**Instructions to follow**
Return an exact copy of the lines from the one holding "Image resolution: width=1024" to the end of the data, including both the starting and final lines. Leave the pictures out.

Extracted records:
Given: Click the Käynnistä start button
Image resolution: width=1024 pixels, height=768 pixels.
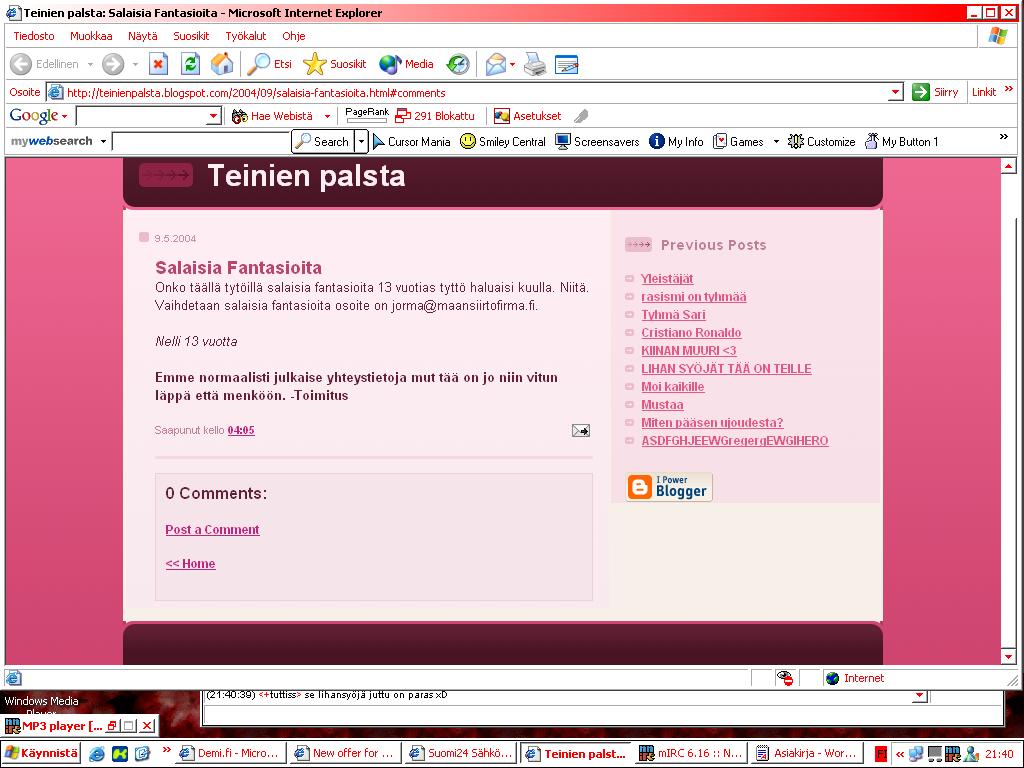Looking at the screenshot, I should pyautogui.click(x=41, y=753).
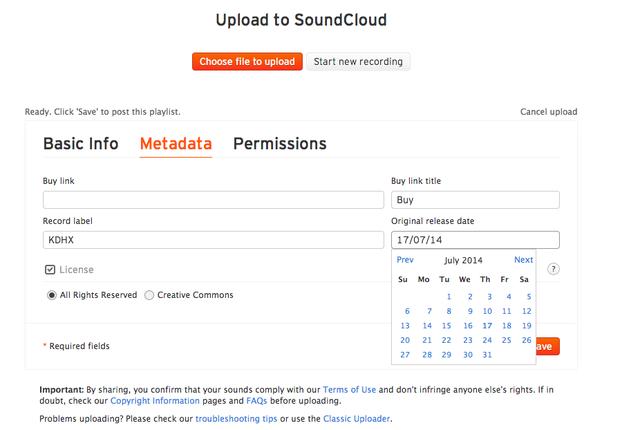Viewport: 640px width, 430px height.
Task: Go to Prev month in calendar
Action: pyautogui.click(x=405, y=260)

**Your response**
Image resolution: width=1024 pixels, height=768 pixels.
Looking at the screenshot, I should pyautogui.click(x=41, y=753).
Viewport: 640px width, 430px height.
Task: Go to Prev month in calendar
Action: pyautogui.click(x=405, y=260)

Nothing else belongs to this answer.